I heard one runner shout at the race officials, pleading he be allowed to continue. No dice. We’d run the first half too slow. They’d turned us around and sent us back to the finish.

This was on an out-and-back portion of the course so we blended in with other runners who’d already circled through the portion we hadn’t.

I felt a weird mix of angst and relief. Like a neon billboard, the thought that crowded out all others was: “This would be my first DNF (Did Not Finish).”

I couldn’t understand what I’d done wrong. My training was solid, the course was flat, the temperature was perfect and yet none of that matter. It was a race in which things just didn’t come together.

As the course took runners back through Fremont Street I tried to smile and wave. When I headed toward the finish, I palmed the many hands sticking out. I felt like a poser, but couldn’t find another way off the course. I headed down the finisher’s chute and over the finish line. Weird.

I spotted a half marathoner sitting along the edge, pulling out a cigarette. I nearly joined him. I felt gross, on the inside.

After my parents found me, their faces falling when I told them what happened, I went to my room and messaged friends of the failure. It wasn’t long for a Facebook comment to pop up from one of my dearest friends, Observer-alum Shelly Seifert, “Your children are watching how you deal with this.”

BOOM!

Does it get any more real than that?

There is way too much heartache in this world to let a little ol’ marathon get me down. Besides, I have no regrets!
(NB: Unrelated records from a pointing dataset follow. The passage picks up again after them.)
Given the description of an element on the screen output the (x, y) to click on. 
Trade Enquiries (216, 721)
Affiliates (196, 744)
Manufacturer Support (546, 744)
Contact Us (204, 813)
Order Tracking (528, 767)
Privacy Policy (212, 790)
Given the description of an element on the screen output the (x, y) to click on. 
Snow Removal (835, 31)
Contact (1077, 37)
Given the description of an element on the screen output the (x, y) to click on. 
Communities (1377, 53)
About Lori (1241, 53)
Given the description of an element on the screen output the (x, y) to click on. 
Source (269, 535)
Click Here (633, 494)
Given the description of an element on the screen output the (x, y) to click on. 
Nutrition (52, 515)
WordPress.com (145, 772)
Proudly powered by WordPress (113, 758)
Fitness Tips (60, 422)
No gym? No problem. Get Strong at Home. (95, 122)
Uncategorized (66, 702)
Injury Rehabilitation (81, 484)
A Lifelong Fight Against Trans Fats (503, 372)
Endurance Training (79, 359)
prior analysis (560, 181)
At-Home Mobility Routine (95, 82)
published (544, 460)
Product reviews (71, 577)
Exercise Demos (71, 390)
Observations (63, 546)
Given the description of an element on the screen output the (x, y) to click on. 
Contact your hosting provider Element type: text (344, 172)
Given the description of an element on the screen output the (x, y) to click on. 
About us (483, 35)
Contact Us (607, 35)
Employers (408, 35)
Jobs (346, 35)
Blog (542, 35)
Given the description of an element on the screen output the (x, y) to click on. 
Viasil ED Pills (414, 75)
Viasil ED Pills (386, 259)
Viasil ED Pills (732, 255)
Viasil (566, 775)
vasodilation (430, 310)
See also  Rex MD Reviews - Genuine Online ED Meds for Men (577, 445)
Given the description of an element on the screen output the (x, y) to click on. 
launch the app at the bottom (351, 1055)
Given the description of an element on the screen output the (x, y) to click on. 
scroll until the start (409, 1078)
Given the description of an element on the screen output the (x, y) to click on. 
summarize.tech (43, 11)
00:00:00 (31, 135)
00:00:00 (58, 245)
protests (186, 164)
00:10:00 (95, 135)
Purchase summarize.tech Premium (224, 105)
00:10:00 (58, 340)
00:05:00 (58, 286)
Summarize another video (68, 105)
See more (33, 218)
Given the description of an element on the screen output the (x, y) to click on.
It was a great way to see the city and a fabulous experience with my parents!

For all the junk that chokes my Facebook newsfeed, recently a friend posted an article by runner Dane Rauschenberg, “Six Ways You Can Succeed in Running.” No. 6 on the list was “Remember How Lucky You Are.”

“. . . the main and best thing about running is that you get to do it. . . You are traversing the world, one foot at a time . . . there are thousands who wished they had it so easy. Don’t take it for granted.”

And I don’t intend to. Hopefully Thursday I ran my fifth Turkey Trot in Davenport. Tonight, my son Maclane and I will done costumes for Clinton’s Symphony of Lights 5k at Eagle Point Park. Tomorrow I plan to strap on a headlamp and join my Cornbelt buddies for a 6 a.m. long run along Bettendorf’s Duck Creek Bike Path.